This writer is back from holiday and is seriously, seriously jet lagged / hungover from the free booze on the plane, so what better way to recover than to have a look at the silliest papers of the silly season on the August bank holiday…
According to the Guardian, the Daily’s least favourite drug taking, tax avoiding, knighthood taking, tory supporting, general scum bags, the Rolling Stones are in trouble for smoking during their Glasgow gig – breaking that nation’s excellent anti-smoking laws.
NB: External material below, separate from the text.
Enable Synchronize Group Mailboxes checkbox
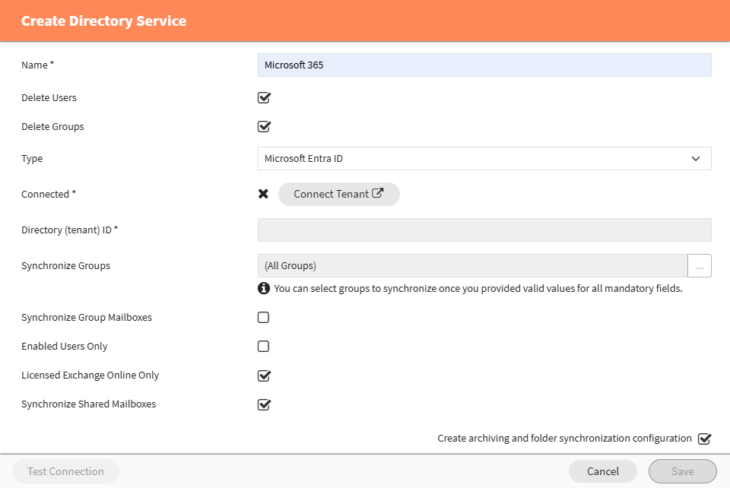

The Sun, which is almost always right on these things, runs the story that Blair will refuse to name a date for pissing off, and has come back “fizzing” with ideas from his holiday. According to the Sun, “His stance crushed the hopes of left-wing MPs, union barons and leader-in-waiting Gordon Brown.” Lovely turns of phrase, the Sun.
The Timeshas a boring “good day to bury bad news story”, this time about the GCSE results day being used to slip out information about skool standards. Surely someone should write about papers using the ‘good day to use good day to bury bad news stories’ on quiet days.
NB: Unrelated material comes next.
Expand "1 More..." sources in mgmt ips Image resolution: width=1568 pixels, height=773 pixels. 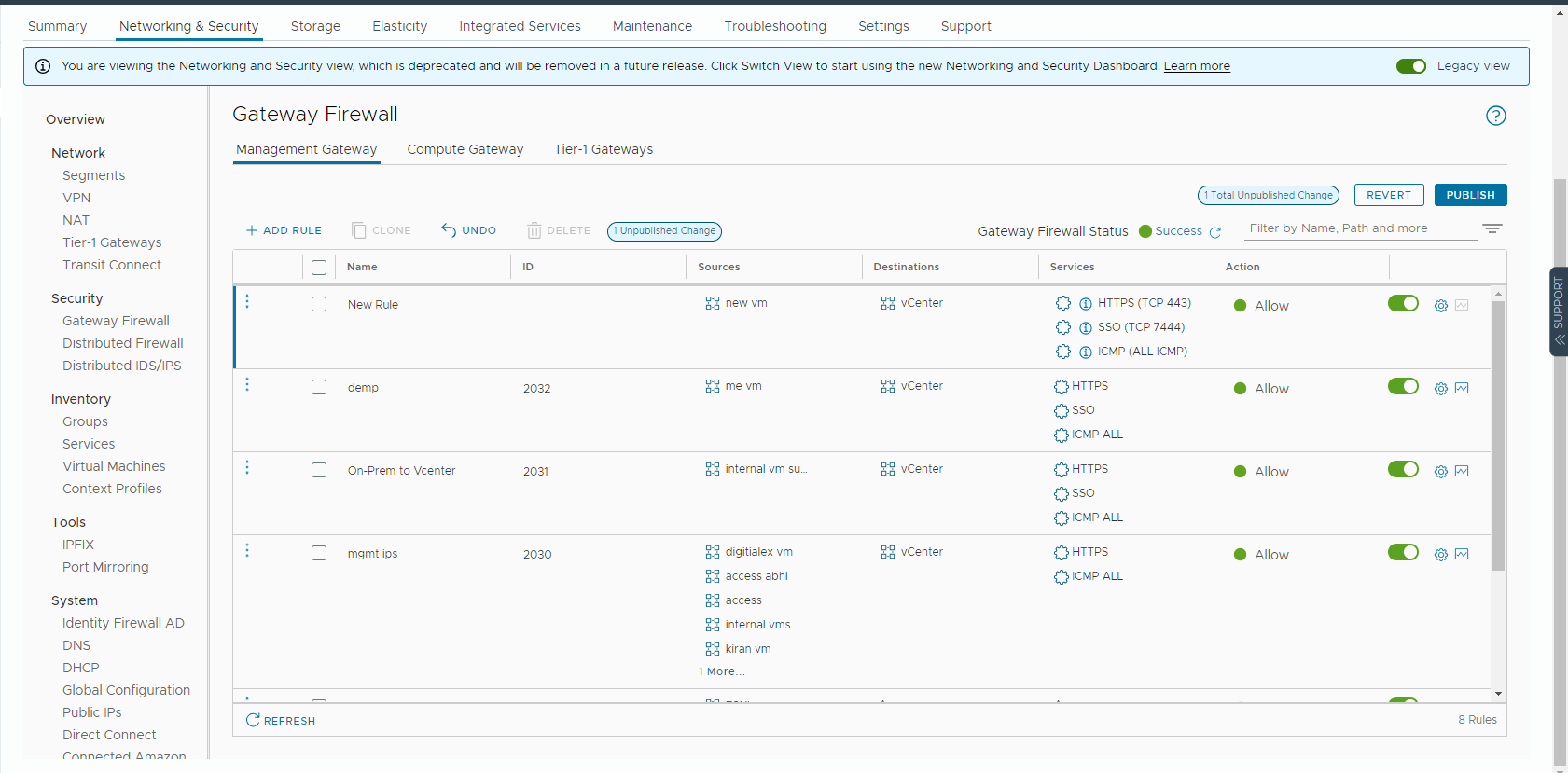721,671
The Telegraph reports that Ruth Kelly has waded into the extraordinary case of the Celtic goalkeeper, who was cautioned for crossing himself during a game with Rangers. Rangers supporters seem to hate Catholics so much that they were mortally offended by this sign of faith that they enmasse complained to the Police. I am biased though I suppose.
The FT reports that cuddly George Osbourne is considering cutting shares tax on the rich and greedy. These Tories might get the hang of being cuddly at some point, but they haven’t got the fact that being cuddly doesn’t include cuddling fat cats.
The Guardian reports that NEC member Walter Wolfgang was spied on by MI5 in the 60s. CND say they are annoyed but I would have thought Walter would have been grumpy if he’d found out he wasn’t important enough to be followed.
Exciting news for all those that hate the Lib Dems – Charles Kennedy is making a come back. According to the Mirror, Charlie blames big boned Ed Davey and pint sized Sarah Teather for his inability to avoid getting hammered at all times of the day. And in even better news Greg Hurst from is set to publish a book full of drink soaked anecdotes about Kennedy.
As per usual, there’s nothing interesting in the Independent.